Shown liveExchange rates, US interest rates and real yields update daily from free official sources (the Federal Reserve’s data).Free · daily
Shown on a lagReserve flows, central-bank gold and the reserve-currency share are official but published monthly or quarterly; we stamp the date.Free · periodic
Sourced, wiring soonGold (the once-a-day London fix), positioning and funding-stress gauges are verified and land with the next data hook.Verified · pending
Can’t show liveThe TV “dollar index”, live spot gold and the dollar-funding stress gauge are sold under licence. We use a free stand-in that tells the same story, or leave the box blank, never a fake.Licensed: honest stand-in

Worked example: telling a scare from a real crisis in 5 days

A headline panic and a true funding crisis look identical on day one. The tell is the plumbing, and it shows up by about day five:

  • If the cost of borrowing dollars abroad has not blown out by day five, it is a scare that will fade.
  • If no central bank has tapped the Fed’s emergency dollar lines, it is a scare that will fade.
  • If those two do light up, it is the real thing.

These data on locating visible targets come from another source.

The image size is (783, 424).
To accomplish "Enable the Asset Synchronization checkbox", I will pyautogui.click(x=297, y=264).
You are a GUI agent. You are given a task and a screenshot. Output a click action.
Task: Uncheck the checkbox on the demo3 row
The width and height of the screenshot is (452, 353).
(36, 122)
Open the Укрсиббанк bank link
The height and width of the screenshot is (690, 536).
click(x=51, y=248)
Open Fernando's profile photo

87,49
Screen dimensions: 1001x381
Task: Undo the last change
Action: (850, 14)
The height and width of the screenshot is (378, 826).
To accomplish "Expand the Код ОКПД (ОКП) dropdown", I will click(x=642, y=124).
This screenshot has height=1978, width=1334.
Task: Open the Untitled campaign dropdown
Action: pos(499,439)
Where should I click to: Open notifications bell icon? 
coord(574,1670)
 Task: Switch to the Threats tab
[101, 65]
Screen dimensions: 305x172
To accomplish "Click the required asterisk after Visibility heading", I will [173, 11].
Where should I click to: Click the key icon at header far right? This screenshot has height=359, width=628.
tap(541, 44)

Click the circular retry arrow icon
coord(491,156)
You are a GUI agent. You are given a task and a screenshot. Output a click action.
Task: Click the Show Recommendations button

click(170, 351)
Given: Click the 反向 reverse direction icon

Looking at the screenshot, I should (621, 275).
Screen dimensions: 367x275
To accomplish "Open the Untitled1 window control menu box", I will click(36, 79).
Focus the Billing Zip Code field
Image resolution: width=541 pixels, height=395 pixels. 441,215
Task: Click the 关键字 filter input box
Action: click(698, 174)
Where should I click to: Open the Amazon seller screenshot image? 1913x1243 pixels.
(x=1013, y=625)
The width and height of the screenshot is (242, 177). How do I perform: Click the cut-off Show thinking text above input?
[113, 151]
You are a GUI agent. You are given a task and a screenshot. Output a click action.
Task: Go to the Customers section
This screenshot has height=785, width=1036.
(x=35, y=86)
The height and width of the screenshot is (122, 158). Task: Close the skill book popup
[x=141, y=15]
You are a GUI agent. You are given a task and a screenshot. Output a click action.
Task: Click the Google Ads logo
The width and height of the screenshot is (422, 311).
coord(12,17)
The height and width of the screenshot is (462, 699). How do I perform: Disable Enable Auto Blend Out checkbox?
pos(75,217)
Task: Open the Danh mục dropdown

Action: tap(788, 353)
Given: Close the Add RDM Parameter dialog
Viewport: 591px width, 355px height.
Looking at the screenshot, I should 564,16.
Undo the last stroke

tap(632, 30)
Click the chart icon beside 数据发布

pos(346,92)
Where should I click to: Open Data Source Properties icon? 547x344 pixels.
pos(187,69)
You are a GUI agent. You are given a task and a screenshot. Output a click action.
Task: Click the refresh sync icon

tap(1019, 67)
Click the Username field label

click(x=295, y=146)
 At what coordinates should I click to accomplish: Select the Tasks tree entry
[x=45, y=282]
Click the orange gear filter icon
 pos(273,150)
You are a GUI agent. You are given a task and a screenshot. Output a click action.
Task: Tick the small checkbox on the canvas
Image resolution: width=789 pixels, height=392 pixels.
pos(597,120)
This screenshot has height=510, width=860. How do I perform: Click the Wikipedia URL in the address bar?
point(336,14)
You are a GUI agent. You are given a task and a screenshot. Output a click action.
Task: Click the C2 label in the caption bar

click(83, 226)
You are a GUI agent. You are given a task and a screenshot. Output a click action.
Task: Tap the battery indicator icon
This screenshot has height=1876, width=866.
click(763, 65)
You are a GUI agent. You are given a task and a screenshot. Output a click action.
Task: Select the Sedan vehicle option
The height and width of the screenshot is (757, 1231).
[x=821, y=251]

Watch the pipes, not the price.

Bottom lineWe separate solid numbers from judgement calls, show what is live versus licensed, and never fake a figure: the decision stays yours.

A plain-words glossary

Reserve currency
the money the world saves and trades in. The dollar is on one side of about 9 in 10 currency trades.
Real interest rate
the interest rate after subtracting inflation: what a lender truly earns. +2% is “expensive”; 0% is “free money”.
Safe haven
an asset money runs to in a scare: the dollar, the Swiss franc, gold.
Carry trade
borrowing a cheap currency to invest in a higher-paying one; profitable until it unwinds violently.
Central-bank reserves
a country’s savings, mostly held in US Treasury bonds; sold to defend a falling currency.
De-dollarization
the slow drift of the world toward holding fewer dollars, mostly into gold, so far.
Term premium
the extra interest lenders charge to tie up money in long-term government bonds: a risk surcharge that rises when buyers turn nervous.
Cross-currency basis
a gauge of how hard and pricey it is to borrow dollars overseas; it widens before stress reaches the headlines.
Swap lines
emergency taps the US Federal Reserve opens so foreign central banks can borrow dollars in a crisis (used in 2008 and 2020).
The basis trade
a hedge-fund bet that pockets tiny price gaps in US bonds using lots of borrowed money: efficient, but a shock absorber that can snap.
DV01
shorthand for how much a bond’s value moves when interest rates change by a hair (one basis point).
COFER
the IMF’s scoreboard of which currencies central banks hold their savings in, where the dollar’s 56.77% share is tracked.
REER
a way of asking whether a currency is “expensive” or “cheap” versus its trading partners after inflation; the dollar looks expensive on it.
Triffin dilemma
the trap of being the world’s money: you must keep supplying dollars by running deficits, which slowly erodes trust in them.
Petrodollar
the decades-old pattern of oil exporters earning dollars and recycling them into US bonds and assets.